A total of 85 466 matched pairs were identified and they included 115 900 motor vehicle crashes. The number of matched pairs varied considerably across grid cells due to the spatial variability in the number of crashes (Fig. 1). Overall, the RAR across all grid cells was 1.69 [1.66, 1.71]. Significant variation in RAR was observed across grid cells, with most grid cells along the interstates and highways greater than the RAR across all grid cells (Fig. 1).
a. Variability in RAR by time
RAR varied considerably by hour, day of the week, and season. Seasonally, maximum values were observed during the winter months and minimum values during the spring and fall (Fig. 2). Specifically, RAR peaks at 2.7 [2.6, 2.8] in late January and early February and reaches a nadir of 1.3 [1.3, 1.4] in early May and the end of October. There is a slight increase in RAR during the summer, culminating in a maximum of 1.5 [1.5, 1.6] at the end of August, and then a slow decline into fall (Fig. 2). RAR also varies by day of the week, with RAR greater during weekdays than during the weekend. In particular, RAR was greatest on Friday with an RAR of 1.8 [1.7, 1.8] and lowest during the weekend when RAR decreased to 1.6 [1.5, 1.6] for both Saturday and Sunday (Fig. 3). We also observed strong variation by hour of the day. For all days of the week, we observe RAR increasing during the morning with maximum values of ~2 in the late afternoon and minimum values of approximately 1.3 from 1200 to 0300 LT (local time). However, this pattern varies slightly by day of the week. In particular, we observe large decreases in RAR during weekend nights and early mornings; and for some of the weekdays, we observe maximums during midmorning and late afternoon hours (Fig. 3).

**********

In the passage on motor vehicle crashes, on which day of the week was RAR greatest? The listing that comes next is separate material with no connection to the passage on motor vehicle crashes.

_Information supplied_.
**********

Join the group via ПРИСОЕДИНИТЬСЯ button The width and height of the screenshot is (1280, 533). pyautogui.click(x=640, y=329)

**********

_Result_.
Friday, with an RAR of 1.8 [1.7, 1.8].